Nota di lettura a "Milano dalle finestre dei bar" di Luca Vaglio

Milano è molto più di una città.

Affermazione, questa, che potrebbe essere replicata forse per qualsiasi luogo ma che qui, tra tram, viavai, velocità, palazzi e innovazione sembra più che mai prendere forma; e basta davvero camminarci anche per poco, alzare gli occhi come per farla rientrare tutta nello sguardo, che immediatamente ne si coglie la portata, l’intensità, le contraddizioni. Tra centro e periferia, un unicum che continua a essere fonte di ispirazione e a essere cantato: si pensi, solo per fare pochi esempi recenti, ai versi di Sereni, di Raboni, di Loi, di Fiori o di De Angelis.

Proprio dentro a una Milano così intesa – e dunque come topos consolidato di una tradizione poetica e, contestualmente, in qualità di luogo in grado di farsi prisma multisfaccettato – anche Luca Vaglio inscrive i propri versi, quelli di Milano dalle finestre dei bar (Marco Saya Edizioni, 2013), dove il punto di osservazione è fissato in «un’eco / di ferro che sta sospesa nel freddo», in una linea sottilissima nella quale riecheggia la solitudine che questa città come nessuna è in grado di far sentire e, allo stesso tempo, la facilità di percepirsi come parte di qualcosa che, seppur effimero, sa sospendere con vigore ogni forma di chiusura e isolamento: «luci basse / candele accese // basta così / a volte un segno / viene dalle cose». La Milano di Vaglio è certamente concretizzazione estrinseca di un paesaggio interiore ma è anche spazio reale, in cui la città si dispiega attraverso gli oggetti che la compongono e le azioni comuni che le persone eseguono mentre la abitano: «Milano è così bella e ruvida qui / mi siedo a un tavolino / guardo le persone attorno / scherzano, giocano / prendono da mangiare»; Milano va e sta ferma e ogni suo movimento, anche impercettibile, muove chi la osserva, fa sprofondare il suo pensiero costringendo a rivalutare i concetti di prossimità e distanza, nel tempo e nello spazio: «penso che fuori dai cassetti / ben ordinati della memoria / ci sia vicinanza tra le cose / che l’anima della distanza / sia un fatto di forma / che alla fine solo la paura / separi il passato dal futuro».

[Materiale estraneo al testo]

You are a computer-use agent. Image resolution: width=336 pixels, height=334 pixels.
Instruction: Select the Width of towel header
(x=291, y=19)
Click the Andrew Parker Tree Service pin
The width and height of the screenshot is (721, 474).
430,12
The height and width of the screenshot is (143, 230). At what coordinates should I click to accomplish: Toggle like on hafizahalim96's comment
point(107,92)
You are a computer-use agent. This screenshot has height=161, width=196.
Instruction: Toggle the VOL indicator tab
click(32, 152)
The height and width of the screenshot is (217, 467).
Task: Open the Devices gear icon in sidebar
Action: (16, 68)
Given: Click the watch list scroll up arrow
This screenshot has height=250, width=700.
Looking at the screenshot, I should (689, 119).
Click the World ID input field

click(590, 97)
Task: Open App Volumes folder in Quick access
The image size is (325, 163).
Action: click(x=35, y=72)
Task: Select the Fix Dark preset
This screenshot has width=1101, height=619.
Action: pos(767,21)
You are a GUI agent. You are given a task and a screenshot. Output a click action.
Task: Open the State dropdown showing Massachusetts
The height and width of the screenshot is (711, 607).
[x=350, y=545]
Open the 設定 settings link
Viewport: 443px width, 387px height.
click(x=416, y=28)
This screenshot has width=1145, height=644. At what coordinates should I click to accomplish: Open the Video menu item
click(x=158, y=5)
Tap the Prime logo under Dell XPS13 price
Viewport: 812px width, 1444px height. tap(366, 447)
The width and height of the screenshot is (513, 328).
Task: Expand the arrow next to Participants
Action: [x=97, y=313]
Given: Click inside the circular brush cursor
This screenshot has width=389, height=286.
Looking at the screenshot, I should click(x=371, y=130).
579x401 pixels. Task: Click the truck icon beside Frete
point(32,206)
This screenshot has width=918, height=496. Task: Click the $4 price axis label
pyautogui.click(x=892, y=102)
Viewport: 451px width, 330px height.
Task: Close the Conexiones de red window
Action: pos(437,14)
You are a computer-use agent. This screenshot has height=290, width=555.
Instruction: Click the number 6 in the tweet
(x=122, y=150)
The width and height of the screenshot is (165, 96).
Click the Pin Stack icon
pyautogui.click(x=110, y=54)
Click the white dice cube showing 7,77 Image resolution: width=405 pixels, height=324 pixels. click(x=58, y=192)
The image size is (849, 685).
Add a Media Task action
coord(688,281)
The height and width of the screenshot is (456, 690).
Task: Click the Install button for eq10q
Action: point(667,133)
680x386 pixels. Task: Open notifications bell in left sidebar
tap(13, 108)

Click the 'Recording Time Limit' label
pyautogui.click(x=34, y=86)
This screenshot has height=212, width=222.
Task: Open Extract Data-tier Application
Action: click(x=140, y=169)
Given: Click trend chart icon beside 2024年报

Con un lessico essenziale eppure sempre carico di pathos, Luca Vaglio riesce con particolare efficacia a restituire i chiaroscuri di una città complessa e incredibilmente affascinante, trasformando il punto di vista del singolo in quello di chiunque si trovi o si potrà trovare a transitare in questa città che, tra silenzi profondi e rumori assordanti, non smette mai di avere qualcosa da dire.



Luce fredda che vira

verso l'azzurro-grigio

nella sera di un aprile

di quasi estate

quadro minimo di infinito

nella grata della finestra

che guarda sul cortile


la metafisica delle cose

diventa sensibile

prende forma

se dentro un bar di Milano

si riesce a vedere fuori


*


Sei di mattina alla fine di agosto

bar ancora chiusi e quasi nessuna

auto, se ti siedi vicino al suolo

sotto un albero o sul marciapiede

di un incrocio ti accorgi che Milano

ha un suono, come un vento metafisico

che si muove tra le case forte, sordo

forse la nota continua della Terra

che vince sul silenzio della città


Linfa elettrica


Amore in eccesso

evade la vita reale

ma nel lato invisibile

linfa elettrica cura e trasfonde

libera come fuoco

rende anima a chi ne ha di meno


Luca Vaglio è uno scrittore e poeta che vive a Milano. Scrive di letteratura per diverse testate, tra cui Il Foglio, Gli Stati Generali, Forbes Italia e La Balena Bianca. Ha pubblicato il romanzo Il vuoto (Morellini Editore, 2019) e le raccolte di poesia Milano dalle finestre dei bar e Il mondo nel cerchio di cinque metri, Cosmologie per Marco Saya Editore, nel 2013, nel 2018 e nel 2022.